(Records from a pointing dataset)
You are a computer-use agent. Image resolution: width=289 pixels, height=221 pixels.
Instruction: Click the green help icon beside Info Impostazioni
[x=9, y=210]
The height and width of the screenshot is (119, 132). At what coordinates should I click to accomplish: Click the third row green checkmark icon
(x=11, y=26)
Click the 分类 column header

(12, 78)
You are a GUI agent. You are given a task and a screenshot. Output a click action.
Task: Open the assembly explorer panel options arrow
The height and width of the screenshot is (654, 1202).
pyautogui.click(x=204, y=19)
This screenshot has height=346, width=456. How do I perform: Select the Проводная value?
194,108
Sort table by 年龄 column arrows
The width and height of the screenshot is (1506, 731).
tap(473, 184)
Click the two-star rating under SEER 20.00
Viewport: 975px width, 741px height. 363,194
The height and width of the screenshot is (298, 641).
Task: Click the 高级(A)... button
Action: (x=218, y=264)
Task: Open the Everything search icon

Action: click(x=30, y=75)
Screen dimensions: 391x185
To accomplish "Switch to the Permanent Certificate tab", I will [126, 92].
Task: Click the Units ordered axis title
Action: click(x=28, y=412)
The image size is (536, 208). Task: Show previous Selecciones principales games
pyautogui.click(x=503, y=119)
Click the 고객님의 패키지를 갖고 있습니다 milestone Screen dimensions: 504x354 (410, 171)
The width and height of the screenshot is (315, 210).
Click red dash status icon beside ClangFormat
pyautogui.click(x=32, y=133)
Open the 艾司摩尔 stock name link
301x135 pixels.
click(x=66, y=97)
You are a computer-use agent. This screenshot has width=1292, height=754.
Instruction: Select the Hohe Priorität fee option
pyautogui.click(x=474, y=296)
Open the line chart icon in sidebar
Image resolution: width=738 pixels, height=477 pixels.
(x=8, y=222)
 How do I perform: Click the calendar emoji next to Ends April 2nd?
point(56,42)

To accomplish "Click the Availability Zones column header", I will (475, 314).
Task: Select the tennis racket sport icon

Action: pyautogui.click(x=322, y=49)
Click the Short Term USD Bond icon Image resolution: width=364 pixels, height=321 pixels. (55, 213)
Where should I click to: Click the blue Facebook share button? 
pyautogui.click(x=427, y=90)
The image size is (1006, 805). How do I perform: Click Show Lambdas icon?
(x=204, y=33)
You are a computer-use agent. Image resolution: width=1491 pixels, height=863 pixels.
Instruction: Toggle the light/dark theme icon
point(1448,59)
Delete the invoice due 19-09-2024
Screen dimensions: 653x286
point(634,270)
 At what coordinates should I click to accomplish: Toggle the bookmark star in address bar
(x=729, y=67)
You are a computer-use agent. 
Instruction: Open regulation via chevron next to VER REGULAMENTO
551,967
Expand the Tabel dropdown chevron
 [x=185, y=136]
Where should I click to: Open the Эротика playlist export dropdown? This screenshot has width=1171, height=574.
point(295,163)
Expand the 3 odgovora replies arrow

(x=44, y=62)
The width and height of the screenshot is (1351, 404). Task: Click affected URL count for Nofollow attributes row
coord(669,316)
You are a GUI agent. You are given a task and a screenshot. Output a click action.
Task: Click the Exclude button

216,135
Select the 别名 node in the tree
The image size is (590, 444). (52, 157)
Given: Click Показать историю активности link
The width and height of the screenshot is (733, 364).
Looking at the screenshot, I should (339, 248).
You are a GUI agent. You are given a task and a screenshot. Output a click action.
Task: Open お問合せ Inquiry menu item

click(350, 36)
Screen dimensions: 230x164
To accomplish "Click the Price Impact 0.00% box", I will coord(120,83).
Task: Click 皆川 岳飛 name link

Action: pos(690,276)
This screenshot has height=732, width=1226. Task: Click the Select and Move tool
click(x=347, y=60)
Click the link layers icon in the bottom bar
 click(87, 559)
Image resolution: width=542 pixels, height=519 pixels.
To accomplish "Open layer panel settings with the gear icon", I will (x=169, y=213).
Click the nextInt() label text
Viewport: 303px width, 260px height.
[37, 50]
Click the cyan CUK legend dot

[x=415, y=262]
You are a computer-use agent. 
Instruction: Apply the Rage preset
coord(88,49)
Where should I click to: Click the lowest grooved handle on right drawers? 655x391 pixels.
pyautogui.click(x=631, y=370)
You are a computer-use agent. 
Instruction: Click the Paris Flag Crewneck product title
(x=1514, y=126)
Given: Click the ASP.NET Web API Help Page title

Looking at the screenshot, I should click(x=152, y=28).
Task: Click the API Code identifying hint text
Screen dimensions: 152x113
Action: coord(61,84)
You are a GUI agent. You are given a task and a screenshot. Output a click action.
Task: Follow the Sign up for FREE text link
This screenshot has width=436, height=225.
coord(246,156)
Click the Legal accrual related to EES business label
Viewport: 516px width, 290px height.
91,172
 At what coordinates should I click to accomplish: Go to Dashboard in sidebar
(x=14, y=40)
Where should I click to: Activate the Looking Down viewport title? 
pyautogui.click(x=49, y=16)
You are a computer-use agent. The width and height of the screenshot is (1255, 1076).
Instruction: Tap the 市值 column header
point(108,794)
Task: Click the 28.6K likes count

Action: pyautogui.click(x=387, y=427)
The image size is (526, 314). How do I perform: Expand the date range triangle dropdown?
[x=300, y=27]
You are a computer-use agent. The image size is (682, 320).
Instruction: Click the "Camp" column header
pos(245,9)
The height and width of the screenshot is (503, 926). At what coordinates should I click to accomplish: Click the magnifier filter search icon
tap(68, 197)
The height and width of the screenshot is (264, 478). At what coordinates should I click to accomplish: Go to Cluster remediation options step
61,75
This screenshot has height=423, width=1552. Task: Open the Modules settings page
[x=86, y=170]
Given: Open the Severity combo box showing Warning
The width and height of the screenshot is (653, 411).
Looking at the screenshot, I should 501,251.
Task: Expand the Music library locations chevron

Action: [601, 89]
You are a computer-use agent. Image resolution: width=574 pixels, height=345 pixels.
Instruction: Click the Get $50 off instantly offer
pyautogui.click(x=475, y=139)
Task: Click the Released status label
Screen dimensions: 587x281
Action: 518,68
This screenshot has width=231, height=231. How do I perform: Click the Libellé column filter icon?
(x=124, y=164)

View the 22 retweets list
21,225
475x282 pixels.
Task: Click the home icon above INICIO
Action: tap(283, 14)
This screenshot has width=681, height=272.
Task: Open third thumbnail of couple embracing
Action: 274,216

SET TASK –
Copy out the entries above word for word, beginning with the line that contains "You are a computer-use agent. This" and ending with the line that contains "Action: pos(690,276)", both of those lines included.

ANSWER TO THIS TASK –
You are a computer-use agent. This screenshot has width=1292, height=754.
Instruction: Select the Hohe Priorität fee option
pyautogui.click(x=474, y=296)
Open the line chart icon in sidebar
Image resolution: width=738 pixels, height=477 pixels.
(x=8, y=222)
 How do I perform: Click the calendar emoji next to Ends April 2nd?
point(56,42)

To accomplish "Click the Availability Zones column header", I will (475, 314).
Task: Select the tennis racket sport icon

Action: pyautogui.click(x=322, y=49)
Click the Short Term USD Bond icon Image resolution: width=364 pixels, height=321 pixels. (55, 213)
Where should I click to: Click the blue Facebook share button? 
pyautogui.click(x=427, y=90)
The image size is (1006, 805). How do I perform: Click Show Lambdas icon?
(x=204, y=33)
You are a computer-use agent. Image resolution: width=1491 pixels, height=863 pixels.
Instruction: Toggle the light/dark theme icon
point(1448,59)
Delete the invoice due 19-09-2024
Screen dimensions: 653x286
point(634,270)
 At what coordinates should I click to accomplish: Toggle the bookmark star in address bar
(x=729, y=67)
You are a computer-use agent. 
Instruction: Open regulation via chevron next to VER REGULAMENTO
551,967
Expand the Tabel dropdown chevron
 [x=185, y=136]
Where should I click to: Open the Эротика playlist export dropdown? This screenshot has width=1171, height=574.
point(295,163)
Expand the 3 odgovora replies arrow

(x=44, y=62)
The width and height of the screenshot is (1351, 404). Task: Click affected URL count for Nofollow attributes row
coord(669,316)
You are a GUI agent. You are given a task and a screenshot. Output a click action.
Task: Click the Exclude button

216,135
Select the 别名 node in the tree
The image size is (590, 444). (52, 157)
Given: Click Показать историю активности link
The width and height of the screenshot is (733, 364).
Looking at the screenshot, I should (339, 248).
You are a GUI agent. You are given a task and a screenshot. Output a click action.
Task: Open お問合せ Inquiry menu item

click(350, 36)
Screen dimensions: 230x164
To accomplish "Click the Price Impact 0.00% box", I will coord(120,83).
Task: Click 皆川 岳飛 name link

Action: pos(690,276)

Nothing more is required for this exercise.